Le dije que sí con movimientos de cabeza. Y entonces me di cuenta que ya se había terminado el atole y el tamal. Nos levantamos de la banqueta, él tiró la hoja y el vaso a uno de los botes contenedores, pintados de anaranjado, y retomó la plática:
- Miré usted, la última noche que vi el fantasma del "Venado", triste como siempre, me dijo que no podía seguir así, cargando con su pena. Él creía que estaba vivo y cada vez que yo le decía que estaba muerto, que ya era un fantasma, me cambiaba la plática. Y a lo mejor esa sea la verdadera condena que deba pagar, la de andar penando después de finado, de sentirse traicionado por la mujer que quería mucho. Y mire lo que son las cosas, Don, a lo mejor le sirvió de algo mi compañía de muchas noches, pero... se lo digo a usted nomás... yo no podía seguir platicando con un muerto, dejé la chamba aquella y míreme, sigo barriendo y limpiando, pero ahora las calles.

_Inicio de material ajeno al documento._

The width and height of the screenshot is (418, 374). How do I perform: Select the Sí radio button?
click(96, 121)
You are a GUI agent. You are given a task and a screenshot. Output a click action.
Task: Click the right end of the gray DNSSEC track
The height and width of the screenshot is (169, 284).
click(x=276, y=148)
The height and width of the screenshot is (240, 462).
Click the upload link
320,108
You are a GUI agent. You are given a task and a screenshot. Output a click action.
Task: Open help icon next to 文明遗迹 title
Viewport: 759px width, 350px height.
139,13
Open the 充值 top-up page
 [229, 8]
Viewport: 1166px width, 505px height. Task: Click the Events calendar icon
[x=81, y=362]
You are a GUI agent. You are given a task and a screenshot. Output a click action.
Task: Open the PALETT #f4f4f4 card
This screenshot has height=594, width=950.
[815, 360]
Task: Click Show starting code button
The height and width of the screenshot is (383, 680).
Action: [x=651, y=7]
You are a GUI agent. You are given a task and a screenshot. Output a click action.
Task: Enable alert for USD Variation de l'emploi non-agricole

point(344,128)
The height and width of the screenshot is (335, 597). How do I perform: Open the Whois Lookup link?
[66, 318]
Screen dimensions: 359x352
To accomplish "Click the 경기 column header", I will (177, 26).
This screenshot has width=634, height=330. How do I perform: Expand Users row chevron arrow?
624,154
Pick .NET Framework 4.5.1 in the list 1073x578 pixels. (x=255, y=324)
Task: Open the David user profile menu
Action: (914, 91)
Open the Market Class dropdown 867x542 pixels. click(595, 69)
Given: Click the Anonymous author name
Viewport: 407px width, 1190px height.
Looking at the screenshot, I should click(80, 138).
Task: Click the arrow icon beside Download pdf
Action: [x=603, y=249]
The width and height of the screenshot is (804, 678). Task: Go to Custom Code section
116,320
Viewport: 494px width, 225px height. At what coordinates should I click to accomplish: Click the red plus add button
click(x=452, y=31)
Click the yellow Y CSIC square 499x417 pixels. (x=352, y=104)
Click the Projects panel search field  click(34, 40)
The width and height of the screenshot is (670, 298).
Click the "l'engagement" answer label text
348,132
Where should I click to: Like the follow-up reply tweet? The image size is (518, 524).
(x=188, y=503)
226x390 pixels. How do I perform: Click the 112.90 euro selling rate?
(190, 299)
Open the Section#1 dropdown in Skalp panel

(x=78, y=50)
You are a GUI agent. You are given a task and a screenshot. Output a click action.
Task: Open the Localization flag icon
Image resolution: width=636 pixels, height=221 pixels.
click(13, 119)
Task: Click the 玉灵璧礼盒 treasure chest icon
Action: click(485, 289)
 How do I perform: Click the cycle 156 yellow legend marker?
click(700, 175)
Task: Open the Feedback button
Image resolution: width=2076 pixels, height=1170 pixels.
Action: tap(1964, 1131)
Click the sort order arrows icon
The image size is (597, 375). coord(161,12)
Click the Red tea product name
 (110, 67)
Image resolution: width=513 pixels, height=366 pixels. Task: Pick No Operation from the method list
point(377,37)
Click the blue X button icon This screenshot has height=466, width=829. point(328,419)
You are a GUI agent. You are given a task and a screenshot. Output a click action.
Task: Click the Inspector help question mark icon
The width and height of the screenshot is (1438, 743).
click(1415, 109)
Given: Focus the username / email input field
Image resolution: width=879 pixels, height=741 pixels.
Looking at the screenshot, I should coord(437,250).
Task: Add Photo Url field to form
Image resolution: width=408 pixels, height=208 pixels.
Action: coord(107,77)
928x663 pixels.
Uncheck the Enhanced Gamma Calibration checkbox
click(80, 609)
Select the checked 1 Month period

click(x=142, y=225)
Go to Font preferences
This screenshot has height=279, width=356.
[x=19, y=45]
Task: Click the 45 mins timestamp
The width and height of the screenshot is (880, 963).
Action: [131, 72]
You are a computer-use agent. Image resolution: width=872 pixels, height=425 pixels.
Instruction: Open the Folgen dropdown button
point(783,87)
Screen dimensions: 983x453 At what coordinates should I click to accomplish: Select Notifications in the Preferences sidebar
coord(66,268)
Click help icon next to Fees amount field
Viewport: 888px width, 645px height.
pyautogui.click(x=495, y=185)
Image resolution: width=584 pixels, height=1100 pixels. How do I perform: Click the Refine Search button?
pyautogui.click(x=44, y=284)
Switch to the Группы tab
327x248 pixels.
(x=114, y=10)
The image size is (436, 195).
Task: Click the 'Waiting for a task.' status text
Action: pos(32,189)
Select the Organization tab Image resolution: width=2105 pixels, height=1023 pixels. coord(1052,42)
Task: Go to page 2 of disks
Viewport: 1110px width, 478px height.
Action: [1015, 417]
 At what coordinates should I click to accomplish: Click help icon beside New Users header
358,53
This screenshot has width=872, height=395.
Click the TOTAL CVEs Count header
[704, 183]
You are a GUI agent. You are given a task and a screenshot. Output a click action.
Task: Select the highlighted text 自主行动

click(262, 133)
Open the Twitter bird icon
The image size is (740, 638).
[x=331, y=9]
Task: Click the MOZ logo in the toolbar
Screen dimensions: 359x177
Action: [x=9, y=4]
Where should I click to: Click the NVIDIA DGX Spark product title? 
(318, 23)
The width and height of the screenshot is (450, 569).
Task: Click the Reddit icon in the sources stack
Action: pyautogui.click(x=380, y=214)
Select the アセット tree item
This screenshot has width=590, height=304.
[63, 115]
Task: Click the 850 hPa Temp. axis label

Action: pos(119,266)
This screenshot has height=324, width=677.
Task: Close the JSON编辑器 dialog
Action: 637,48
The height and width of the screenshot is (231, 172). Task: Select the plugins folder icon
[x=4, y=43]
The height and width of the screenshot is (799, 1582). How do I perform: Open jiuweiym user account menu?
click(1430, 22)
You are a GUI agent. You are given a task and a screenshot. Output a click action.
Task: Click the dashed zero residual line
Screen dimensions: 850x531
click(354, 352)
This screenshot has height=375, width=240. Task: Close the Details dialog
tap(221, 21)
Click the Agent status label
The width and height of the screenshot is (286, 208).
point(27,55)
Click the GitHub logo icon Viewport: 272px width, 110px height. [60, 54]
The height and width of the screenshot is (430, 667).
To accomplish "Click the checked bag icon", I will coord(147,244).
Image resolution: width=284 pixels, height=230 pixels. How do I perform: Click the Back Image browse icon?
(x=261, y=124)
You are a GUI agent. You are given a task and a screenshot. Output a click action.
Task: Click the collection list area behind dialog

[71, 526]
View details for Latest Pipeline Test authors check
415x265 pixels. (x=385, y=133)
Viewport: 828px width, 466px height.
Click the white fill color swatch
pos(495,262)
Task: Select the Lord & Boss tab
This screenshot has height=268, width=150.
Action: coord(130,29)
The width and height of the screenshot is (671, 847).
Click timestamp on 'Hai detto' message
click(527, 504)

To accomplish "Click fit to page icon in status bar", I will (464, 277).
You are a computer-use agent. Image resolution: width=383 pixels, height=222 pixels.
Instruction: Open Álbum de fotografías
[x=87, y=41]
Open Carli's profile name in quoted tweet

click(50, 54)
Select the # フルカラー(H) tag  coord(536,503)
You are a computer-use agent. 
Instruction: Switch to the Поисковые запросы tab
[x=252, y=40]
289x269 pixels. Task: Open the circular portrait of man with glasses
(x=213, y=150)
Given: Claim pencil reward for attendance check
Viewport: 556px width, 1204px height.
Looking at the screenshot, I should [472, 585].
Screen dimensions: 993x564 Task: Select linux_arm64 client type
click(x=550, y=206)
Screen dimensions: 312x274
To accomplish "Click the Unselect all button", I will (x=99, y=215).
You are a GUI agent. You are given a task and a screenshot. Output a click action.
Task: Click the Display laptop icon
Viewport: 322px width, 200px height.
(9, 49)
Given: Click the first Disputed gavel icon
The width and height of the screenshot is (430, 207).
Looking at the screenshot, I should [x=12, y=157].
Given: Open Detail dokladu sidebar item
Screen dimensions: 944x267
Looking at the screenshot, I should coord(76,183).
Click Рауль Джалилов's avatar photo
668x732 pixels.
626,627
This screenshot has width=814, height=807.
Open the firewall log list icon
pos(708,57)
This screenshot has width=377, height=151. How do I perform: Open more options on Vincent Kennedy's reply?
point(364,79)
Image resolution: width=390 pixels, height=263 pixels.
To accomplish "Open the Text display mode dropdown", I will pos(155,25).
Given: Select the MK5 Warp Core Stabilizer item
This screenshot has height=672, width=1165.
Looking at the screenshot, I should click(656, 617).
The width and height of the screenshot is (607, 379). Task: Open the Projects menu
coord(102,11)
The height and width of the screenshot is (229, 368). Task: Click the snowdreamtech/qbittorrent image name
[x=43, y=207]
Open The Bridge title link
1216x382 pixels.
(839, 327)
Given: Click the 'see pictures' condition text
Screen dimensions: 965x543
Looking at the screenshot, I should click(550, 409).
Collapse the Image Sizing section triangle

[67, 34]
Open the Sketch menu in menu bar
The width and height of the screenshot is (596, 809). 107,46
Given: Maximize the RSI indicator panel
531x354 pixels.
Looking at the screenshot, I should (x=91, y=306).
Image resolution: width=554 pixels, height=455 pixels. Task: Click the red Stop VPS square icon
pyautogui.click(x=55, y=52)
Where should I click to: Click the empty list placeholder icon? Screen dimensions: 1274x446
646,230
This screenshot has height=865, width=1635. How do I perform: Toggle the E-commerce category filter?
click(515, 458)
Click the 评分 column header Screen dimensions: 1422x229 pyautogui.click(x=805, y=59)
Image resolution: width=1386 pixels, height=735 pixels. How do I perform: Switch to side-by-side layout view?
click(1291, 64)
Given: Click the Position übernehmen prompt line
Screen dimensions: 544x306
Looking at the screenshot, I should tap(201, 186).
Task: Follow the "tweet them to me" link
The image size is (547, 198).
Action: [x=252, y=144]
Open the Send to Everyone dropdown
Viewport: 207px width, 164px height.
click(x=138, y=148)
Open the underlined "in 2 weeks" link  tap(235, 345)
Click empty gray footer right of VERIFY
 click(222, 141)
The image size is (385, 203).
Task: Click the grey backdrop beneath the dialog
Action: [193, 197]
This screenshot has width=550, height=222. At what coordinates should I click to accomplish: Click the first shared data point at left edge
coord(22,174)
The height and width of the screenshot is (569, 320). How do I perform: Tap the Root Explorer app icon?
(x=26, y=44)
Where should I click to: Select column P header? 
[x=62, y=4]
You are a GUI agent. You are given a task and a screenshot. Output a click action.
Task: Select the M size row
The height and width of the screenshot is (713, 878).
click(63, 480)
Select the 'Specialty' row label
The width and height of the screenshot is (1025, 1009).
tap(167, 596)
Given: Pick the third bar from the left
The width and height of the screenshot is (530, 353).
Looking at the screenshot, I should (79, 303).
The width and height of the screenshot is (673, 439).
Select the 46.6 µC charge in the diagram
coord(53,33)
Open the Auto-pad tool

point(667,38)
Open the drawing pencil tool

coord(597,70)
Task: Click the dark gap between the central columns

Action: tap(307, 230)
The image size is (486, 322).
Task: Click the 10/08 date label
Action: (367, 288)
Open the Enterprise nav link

Don Félix bebió agua de una botella de refresco que llevaba ahí, entre el cartón, se despojó de una roída chamarra, la metió a una bolsa negra de plástico y me sonrió.
- Á'i nos vemos, Don...
Lo vi acomodarse el sucio overol amarillo, y se alejó empujando su carrito...
- ...Hasta mañana.
Y continuó su dura y diaria labor que mucho le agradezco, por eso y por su buena plática.